- _WHAT TO PRODUCE_
Please write every entry out again, exactly as it reads below.

- _EXERCISE DATA_
________________________

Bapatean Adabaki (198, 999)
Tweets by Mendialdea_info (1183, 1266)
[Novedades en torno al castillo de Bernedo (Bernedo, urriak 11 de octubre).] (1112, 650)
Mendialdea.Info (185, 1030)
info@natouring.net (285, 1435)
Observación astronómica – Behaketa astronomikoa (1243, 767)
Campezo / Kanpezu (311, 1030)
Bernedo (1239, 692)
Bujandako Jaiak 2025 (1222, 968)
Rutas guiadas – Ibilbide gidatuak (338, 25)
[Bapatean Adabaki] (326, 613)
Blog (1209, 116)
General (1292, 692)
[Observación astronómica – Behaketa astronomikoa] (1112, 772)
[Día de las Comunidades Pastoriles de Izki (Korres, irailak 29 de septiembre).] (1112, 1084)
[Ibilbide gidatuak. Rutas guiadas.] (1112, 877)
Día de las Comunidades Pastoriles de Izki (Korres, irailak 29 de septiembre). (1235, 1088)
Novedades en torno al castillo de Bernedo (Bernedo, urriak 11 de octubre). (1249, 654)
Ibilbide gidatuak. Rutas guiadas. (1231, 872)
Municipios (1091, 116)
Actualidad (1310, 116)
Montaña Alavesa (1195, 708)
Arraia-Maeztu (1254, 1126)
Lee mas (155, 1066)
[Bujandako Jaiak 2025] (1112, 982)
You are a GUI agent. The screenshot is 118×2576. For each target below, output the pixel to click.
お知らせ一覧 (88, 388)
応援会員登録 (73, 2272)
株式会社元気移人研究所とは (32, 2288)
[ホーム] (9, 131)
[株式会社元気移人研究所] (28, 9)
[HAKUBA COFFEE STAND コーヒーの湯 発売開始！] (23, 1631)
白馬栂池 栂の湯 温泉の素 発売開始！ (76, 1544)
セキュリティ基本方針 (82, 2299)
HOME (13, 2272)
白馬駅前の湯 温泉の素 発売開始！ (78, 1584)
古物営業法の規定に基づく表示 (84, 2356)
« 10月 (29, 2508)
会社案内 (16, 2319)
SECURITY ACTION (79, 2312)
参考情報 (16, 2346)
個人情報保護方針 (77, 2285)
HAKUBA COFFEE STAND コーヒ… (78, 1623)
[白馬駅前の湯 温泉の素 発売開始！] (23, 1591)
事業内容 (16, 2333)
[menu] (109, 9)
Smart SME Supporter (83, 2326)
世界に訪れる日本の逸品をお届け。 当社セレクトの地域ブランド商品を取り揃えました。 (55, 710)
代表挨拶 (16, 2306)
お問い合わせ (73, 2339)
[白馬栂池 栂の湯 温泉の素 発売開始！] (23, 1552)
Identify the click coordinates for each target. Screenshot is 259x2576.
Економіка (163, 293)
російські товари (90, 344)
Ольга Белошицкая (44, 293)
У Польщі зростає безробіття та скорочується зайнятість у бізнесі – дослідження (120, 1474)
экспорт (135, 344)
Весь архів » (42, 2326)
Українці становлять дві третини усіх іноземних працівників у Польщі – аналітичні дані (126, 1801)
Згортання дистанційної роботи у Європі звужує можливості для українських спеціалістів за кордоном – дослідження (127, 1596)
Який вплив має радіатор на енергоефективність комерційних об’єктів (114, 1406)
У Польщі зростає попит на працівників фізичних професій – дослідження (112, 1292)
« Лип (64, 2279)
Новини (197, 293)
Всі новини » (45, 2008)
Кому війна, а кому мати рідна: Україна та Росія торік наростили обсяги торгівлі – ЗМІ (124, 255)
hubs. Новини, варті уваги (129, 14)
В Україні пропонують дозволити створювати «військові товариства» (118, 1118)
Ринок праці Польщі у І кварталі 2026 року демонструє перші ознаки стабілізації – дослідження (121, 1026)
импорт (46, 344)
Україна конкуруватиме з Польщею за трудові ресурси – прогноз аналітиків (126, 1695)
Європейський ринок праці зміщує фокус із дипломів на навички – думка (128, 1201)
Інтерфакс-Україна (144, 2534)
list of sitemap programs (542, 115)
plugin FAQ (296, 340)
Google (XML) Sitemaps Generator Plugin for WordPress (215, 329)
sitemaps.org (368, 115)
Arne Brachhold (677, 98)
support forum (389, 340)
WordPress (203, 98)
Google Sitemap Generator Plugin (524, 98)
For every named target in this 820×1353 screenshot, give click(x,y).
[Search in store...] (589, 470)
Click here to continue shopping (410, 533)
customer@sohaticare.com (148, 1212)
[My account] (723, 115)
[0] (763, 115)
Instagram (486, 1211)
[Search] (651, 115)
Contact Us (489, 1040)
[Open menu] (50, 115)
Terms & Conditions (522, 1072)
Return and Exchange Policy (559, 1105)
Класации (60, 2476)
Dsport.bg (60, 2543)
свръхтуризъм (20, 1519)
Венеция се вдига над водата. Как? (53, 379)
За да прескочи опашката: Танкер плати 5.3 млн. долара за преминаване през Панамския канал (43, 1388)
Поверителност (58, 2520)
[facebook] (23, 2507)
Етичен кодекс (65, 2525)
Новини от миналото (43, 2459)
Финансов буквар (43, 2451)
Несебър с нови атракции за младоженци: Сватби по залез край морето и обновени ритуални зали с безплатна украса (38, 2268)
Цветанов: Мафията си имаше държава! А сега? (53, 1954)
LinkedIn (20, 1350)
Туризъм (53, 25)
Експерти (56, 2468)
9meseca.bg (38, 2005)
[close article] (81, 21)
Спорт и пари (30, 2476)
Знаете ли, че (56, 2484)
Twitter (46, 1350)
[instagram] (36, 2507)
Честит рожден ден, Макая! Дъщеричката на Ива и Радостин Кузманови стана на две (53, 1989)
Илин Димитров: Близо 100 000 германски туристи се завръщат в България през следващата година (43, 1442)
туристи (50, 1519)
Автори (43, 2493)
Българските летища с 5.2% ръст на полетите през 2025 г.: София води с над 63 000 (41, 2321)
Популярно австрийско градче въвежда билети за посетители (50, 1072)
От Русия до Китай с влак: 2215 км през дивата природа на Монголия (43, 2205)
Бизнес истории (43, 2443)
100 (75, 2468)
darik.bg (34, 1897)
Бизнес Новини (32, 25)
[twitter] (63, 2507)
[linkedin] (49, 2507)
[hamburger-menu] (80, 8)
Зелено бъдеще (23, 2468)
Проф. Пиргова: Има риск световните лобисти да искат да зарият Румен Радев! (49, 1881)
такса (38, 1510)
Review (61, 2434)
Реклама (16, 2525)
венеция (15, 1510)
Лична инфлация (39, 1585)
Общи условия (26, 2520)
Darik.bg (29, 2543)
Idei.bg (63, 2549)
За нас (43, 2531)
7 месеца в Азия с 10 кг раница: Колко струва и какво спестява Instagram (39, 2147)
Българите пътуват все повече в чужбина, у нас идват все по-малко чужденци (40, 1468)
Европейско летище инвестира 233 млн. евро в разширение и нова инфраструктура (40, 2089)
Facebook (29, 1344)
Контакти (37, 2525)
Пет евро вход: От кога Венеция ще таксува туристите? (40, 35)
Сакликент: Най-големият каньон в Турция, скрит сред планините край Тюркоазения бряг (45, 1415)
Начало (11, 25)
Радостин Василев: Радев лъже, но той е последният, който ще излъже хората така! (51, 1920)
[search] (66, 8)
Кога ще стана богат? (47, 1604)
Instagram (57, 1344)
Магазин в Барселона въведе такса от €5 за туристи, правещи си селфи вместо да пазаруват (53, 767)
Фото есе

________________________

- _YOUR RESPONSE_
Bapatean Adabaki (198, 999)
Tweets by Mendialdea_info (1183, 1266)
[Novedades en torno al castillo de Bernedo (Bernedo, urriak 11 de octubre).] (1112, 650)
Mendialdea.Info (185, 1030)
info@natouring.net (285, 1435)
Observación astronómica – Behaketa astronomikoa (1243, 767)
Campezo / Kanpezu (311, 1030)
Bernedo (1239, 692)
Bujandako Jaiak 2025 (1222, 968)
Rutas guiadas – Ibilbide gidatuak (338, 25)
[Bapatean Adabaki] (326, 613)
Blog (1209, 116)
General (1292, 692)
[Observación astronómica – Behaketa astronomikoa] (1112, 772)
[Día de las Comunidades Pastoriles de Izki (Korres, irailak 29 de septiembre).] (1112, 1084)
[Ibilbide gidatuak. Rutas guiadas.] (1112, 877)
Día de las Comunidades Pastoriles de Izki (Korres, irailak 29 de septiembre). (1235, 1088)
Novedades en torno al castillo de Bernedo (Bernedo, urriak 11 de octubre). (1249, 654)
Ibilbide gidatuak. Rutas guiadas. (1231, 872)
Municipios (1091, 116)
Actualidad (1310, 116)
Montaña Alavesa (1195, 708)
Arraia-Maeztu (1254, 1126)
Lee mas (155, 1066)
[Bujandako Jaiak 2025] (1112, 982)
You are a GUI agent. The screenshot is 118×2576. For each target below, output the pixel to click.
お知らせ一覧 (88, 388)
応援会員登録 (73, 2272)
株式会社元気移人研究所とは (32, 2288)
[ホーム] (9, 131)
[株式会社元気移人研究所] (28, 9)
[HAKUBA COFFEE STAND コーヒーの湯 発売開始！] (23, 1631)
白馬栂池 栂の湯 温泉の素 発売開始！ (76, 1544)
セキュリティ基本方針 (82, 2299)
HOME (13, 2272)
白馬駅前の湯 温泉の素 発売開始！ (78, 1584)
古物営業法の規定に基づく表示 (84, 2356)
« 10月 (29, 2508)
会社案内 (16, 2319)
SECURITY ACTION (79, 2312)
参考情報 (16, 2346)
個人情報保護方針 (77, 2285)
HAKUBA COFFEE STAND コーヒ… (78, 1623)
[白馬駅前の湯 温泉の素 発売開始！] (23, 1591)
事業内容 (16, 2333)
[menu] (109, 9)
Smart SME Supporter (83, 2326)
世界に訪れる日本の逸品をお届け。 当社セレクトの地域ブランド商品を取り揃えました。 (55, 710)
代表挨拶 (16, 2306)
お問い合わせ (73, 2339)
[白馬栂池 栂の湯 温泉の素 発売開始！] (23, 1552)
Identify the click coordinates for each target. Screenshot is 259x2576.
Економіка (163, 293)
російські товари (90, 344)
Ольга Белошицкая (44, 293)
У Польщі зростає безробіття та скорочується зайнятість у бізнесі – дослідження (120, 1474)
экспорт (135, 344)
Весь архів » (42, 2326)
Українці становлять дві третини усіх іноземних працівників у Польщі – аналітичні дані (126, 1801)
Згортання дистанційної роботи у Європі звужує можливості для українських спеціалістів за кордоном – дослідження (127, 1596)
Який вплив має радіатор на енергоефективність комерційних об’єктів (114, 1406)
У Польщі зростає попит на працівників фізичних професій – дослідження (112, 1292)
« Лип (64, 2279)
Новини (197, 293)
Всі новини » (45, 2008)
Кому війна, а кому мати рідна: Україна та Росія торік наростили обсяги торгівлі – ЗМІ (124, 255)
hubs. Новини, варті уваги (129, 14)
В Україні пропонують дозволити створювати «військові товариства» (118, 1118)
Ринок праці Польщі у І кварталі 2026 року демонструє перші ознаки стабілізації – дослідження (121, 1026)
импорт (46, 344)
Україна конкуруватиме з Польщею за трудові ресурси – прогноз аналітиків (126, 1695)
Європейський ринок праці зміщує фокус із дипломів на навички – думка (128, 1201)
Інтерфакс-Україна (144, 2534)
list of sitemap programs (542, 115)
plugin FAQ (296, 340)
Google (XML) Sitemaps Generator Plugin for WordPress (215, 329)
sitemaps.org (368, 115)
Arne Brachhold (677, 98)
support forum (389, 340)
WordPress (203, 98)
Google Sitemap Generator Plugin (524, 98)
For every named target in this 820×1353 screenshot, give click(x,y).
[Search in store...] (589, 470)
Click here to continue shopping (410, 533)
customer@sohaticare.com (148, 1212)
[My account] (723, 115)
[0] (763, 115)
Instagram (486, 1211)
[Search] (651, 115)
Contact Us (489, 1040)
[Open menu] (50, 115)
Terms & Conditions (522, 1072)
Return and Exchange Policy (559, 1105)
Класации (60, 2476)
Dsport.bg (60, 2543)
свръхтуризъм (20, 1519)
Венеция се вдига над водата. Как? (53, 379)
За да прескочи опашката: Танкер плати 5.3 млн. долара за преминаване през Панамския канал (43, 1388)
Поверителност (58, 2520)
[facebook] (23, 2507)
Етичен кодекс (65, 2525)
Новини от миналото (43, 2459)
Финансов буквар (43, 2451)
Несебър с нови атракции за младоженци: Сватби по залез край морето и обновени ритуални зали с безплатна украса (38, 2268)
Цветанов: Мафията си имаше държава! А сега? (53, 1954)
LinkedIn (20, 1350)
Туризъм (53, 25)
Експерти (56, 2468)
9meseca.bg (38, 2005)
[close article] (81, 21)
Спорт и пари (30, 2476)
Знаете ли, че (56, 2484)
Twitter (46, 1350)
[instagram] (36, 2507)
Честит рожден ден, Макая! Дъщеричката на Ива и Радостин Кузманови стана на две (53, 1989)
Илин Димитров: Близо 100 000 германски туристи се завръщат в България през следващата година (43, 1442)
туристи (50, 1519)
Автори (43, 2493)
Българските летища с 5.2% ръст на полетите през 2025 г.: София води с над 63 000 (41, 2321)
Популярно австрийско градче въвежда билети за посетители (50, 1072)
От Русия до Китай с влак: 2215 км през дивата природа на Монголия (43, 2205)
Бизнес истории (43, 2443)
100 (75, 2468)
darik.bg (34, 1897)
Бизнес Новини (32, 25)
[twitter] (63, 2507)
[linkedin] (49, 2507)
[hamburger-menu] (80, 8)
Зелено бъдеще (23, 2468)
Проф. Пиргова: Има риск световните лобисти да искат да зарият Румен Радев! (49, 1881)
такса (38, 1510)
Review (61, 2434)
Реклама (16, 2525)
венеция (15, 1510)
Лична инфлация (39, 1585)
Общи условия (26, 2520)
Darik.bg (29, 2543)
Idei.bg (63, 2549)
За нас (43, 2531)
7 месеца в Азия с 10 кг раница: Колко струва и какво спестява Instagram (39, 2147)
Българите пътуват все повече в чужбина, у нас идват все по-малко чужденци (40, 1468)
Европейско летище инвестира 233 млн. евро в разширение и нова инфраструктура (40, 2089)
Facebook (29, 1344)
Контакти (37, 2525)
Пет евро вход: От кога Венеция ще таксува туристите? (40, 35)
Сакликент: Най-големият каньон в Турция, скрит сред планините край Тюркоазения бряг (45, 1415)
Начало (11, 25)
Радостин Василев: Радев лъже, но той е последният, който ще излъже хората така! (51, 1920)
[search] (66, 8)
Кога ще стана богат? (47, 1604)
Instagram (57, 1344)
Магазин в Барселона въведе такса от €5 за туристи, правещи си селфи вместо да пазаруват (53, 767)
Фото есе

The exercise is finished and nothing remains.